(Records)
— Begin —

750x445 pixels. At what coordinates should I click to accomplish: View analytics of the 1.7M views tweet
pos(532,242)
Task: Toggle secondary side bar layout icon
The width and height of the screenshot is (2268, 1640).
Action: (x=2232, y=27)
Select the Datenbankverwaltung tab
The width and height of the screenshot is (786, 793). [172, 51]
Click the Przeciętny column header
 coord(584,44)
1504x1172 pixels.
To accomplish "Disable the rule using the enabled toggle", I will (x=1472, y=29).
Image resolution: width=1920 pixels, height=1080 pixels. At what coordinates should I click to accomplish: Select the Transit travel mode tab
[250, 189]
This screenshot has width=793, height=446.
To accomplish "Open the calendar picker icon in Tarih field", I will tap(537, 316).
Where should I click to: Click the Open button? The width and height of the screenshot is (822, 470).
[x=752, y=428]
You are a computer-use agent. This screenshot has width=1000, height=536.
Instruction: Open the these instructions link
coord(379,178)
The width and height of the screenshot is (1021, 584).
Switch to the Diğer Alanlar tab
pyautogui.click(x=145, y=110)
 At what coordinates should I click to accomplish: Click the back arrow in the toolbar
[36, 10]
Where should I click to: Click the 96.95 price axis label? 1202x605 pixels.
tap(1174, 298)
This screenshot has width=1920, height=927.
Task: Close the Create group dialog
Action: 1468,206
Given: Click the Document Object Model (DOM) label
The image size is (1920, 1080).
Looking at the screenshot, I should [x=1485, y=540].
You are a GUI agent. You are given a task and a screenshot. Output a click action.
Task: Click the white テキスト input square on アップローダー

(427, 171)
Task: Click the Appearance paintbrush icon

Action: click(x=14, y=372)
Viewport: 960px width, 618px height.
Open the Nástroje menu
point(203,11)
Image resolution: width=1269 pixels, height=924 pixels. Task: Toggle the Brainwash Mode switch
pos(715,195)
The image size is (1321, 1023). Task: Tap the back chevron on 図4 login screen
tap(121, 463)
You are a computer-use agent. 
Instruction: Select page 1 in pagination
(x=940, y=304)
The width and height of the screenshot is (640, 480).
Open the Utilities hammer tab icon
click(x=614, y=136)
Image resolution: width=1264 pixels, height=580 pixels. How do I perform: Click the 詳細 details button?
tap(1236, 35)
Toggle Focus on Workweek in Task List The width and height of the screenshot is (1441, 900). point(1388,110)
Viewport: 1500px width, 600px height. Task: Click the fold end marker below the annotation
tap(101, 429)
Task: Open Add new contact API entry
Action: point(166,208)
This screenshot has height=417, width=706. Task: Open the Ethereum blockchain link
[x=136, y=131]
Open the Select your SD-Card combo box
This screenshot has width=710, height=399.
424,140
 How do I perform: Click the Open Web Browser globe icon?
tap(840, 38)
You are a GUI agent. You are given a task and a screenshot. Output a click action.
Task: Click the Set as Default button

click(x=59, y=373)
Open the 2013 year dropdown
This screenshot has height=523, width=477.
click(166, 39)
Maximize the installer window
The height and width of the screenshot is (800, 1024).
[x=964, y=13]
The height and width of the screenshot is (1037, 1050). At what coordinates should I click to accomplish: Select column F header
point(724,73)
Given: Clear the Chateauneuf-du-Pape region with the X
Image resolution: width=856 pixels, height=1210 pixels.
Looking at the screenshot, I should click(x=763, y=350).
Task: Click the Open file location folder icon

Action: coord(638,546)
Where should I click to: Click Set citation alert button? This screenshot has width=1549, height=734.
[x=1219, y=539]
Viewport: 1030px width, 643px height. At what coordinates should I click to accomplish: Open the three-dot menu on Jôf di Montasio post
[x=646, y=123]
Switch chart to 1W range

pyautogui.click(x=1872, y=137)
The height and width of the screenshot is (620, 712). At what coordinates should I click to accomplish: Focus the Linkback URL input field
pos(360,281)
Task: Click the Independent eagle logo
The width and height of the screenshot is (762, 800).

— End —

> [Stated goal]
Rewrite the rows as a numbered list, beginning with the first line of the rows and ending with the line containing "tap(121, 463)". Leave out blank lines.

> [The solution]
1. 750x445 pixels. At what coordinates should I click to accomplish: View analytics of the 1.7M views tweet
2. pos(532,242)
3. Task: Toggle secondary side bar layout icon
4. The width and height of the screenshot is (2268, 1640).
5. Action: (x=2232, y=27)
6. Select the Datenbankverwaltung tab
7. The width and height of the screenshot is (786, 793). [172, 51]
8. Click the Przeciętny column header
9.  coord(584,44)
10. 1504x1172 pixels.
11. To accomplish "Disable the rule using the enabled toggle", I will (x=1472, y=29).
12. Image resolution: width=1920 pixels, height=1080 pixels. At what coordinates should I click to accomplish: Select the Transit travel mode tab
13. [250, 189]
14. This screenshot has width=793, height=446.
15. To accomplish "Open the calendar picker icon in Tarih field", I will tap(537, 316).
16. Where should I click to: Click the Open button? The width and height of the screenshot is (822, 470).
17. [x=752, y=428]
18. You are a computer-use agent. This screenshot has width=1000, height=536.
19. Instruction: Open the these instructions link
20. coord(379,178)
21. The width and height of the screenshot is (1021, 584).
22. Switch to the Diğer Alanlar tab
23. pyautogui.click(x=145, y=110)
24.  At what coordinates should I click to accomplish: Click the back arrow in the toolbar
25. [36, 10]
26. Where should I click to: Click the 96.95 price axis label? 1202x605 pixels.
27. tap(1174, 298)
28. This screenshot has width=1920, height=927.
29. Task: Close the Create group dialog
30. Action: 1468,206
31. Given: Click the Document Object Model (DOM) label
32. The image size is (1920, 1080).
33. Looking at the screenshot, I should [x=1485, y=540].
34. You are a GUI agent. You are given a task and a screenshot. Output a click action.
35. Task: Click the white テキスト input square on アップローダー
36. (427, 171)
37. Task: Click the Appearance paintbrush icon
38. Action: click(x=14, y=372)
39. Viewport: 960px width, 618px height.
40. Open the Nástroje menu
41. point(203,11)
42. Image resolution: width=1269 pixels, height=924 pixels. Task: Toggle the Brainwash Mode switch
43. pos(715,195)
44. The image size is (1321, 1023). Task: Tap the back chevron on 図4 login screen
45. tap(121, 463)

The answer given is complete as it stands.